Na manhã de domingo (19), o Museu do Louvre, em Paris, foi alvo de um roubo audacioso que durou menos de quatro minutos, segundo a ministra da Cultura da França, Rachida Dati. Nove joias históricas foram subtraídas da Galerie d’Apollon, incluindo peças da Rainha Maria Amélia, da Rainha Hortense, do conjunto Marie-Louise e da Imperatriz Eugénie.
A coroa da Imperatriz Eugénie, composta por 1.354 diamantes e 56 esmeraldas, foi encontrada danificada nas proximidades do museu. Os ladrões aparentemente a deixaram cair durante a fuga. As demais peças, entre tiaras, colares, brincos e broches, ainda não foram recuperadas.






Os criminosos acessaram a galeria utilizando um elevador de carga externo, demonstrando planejamento e precisão.
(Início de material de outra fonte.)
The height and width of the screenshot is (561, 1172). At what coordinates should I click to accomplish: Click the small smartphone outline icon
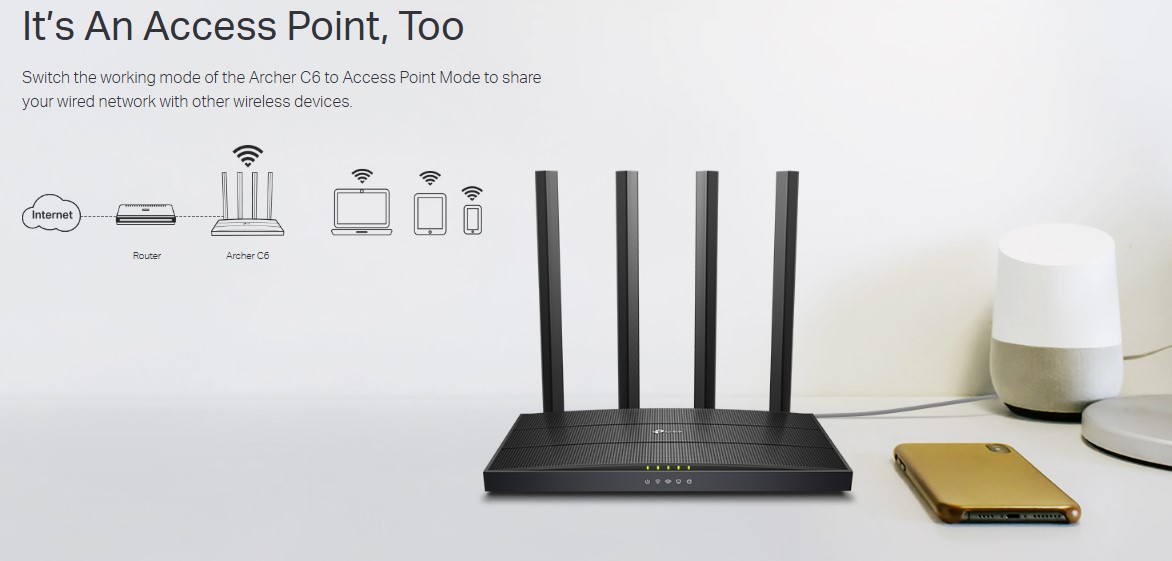pos(472,220)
Especialistas destacam que a comercialização dessas peças no mercado legal é praticamente impossível, devido à notoriedade e ao valor histórico das joias. Até o momento, nenhum suspeito foi preso, e a investigação segue em andamento.
O roubo ressalta a vulnerabilidade de museus internacionais, mesmo em locais de grande visibilidade, diante de ações rápidas e organizadas do crime.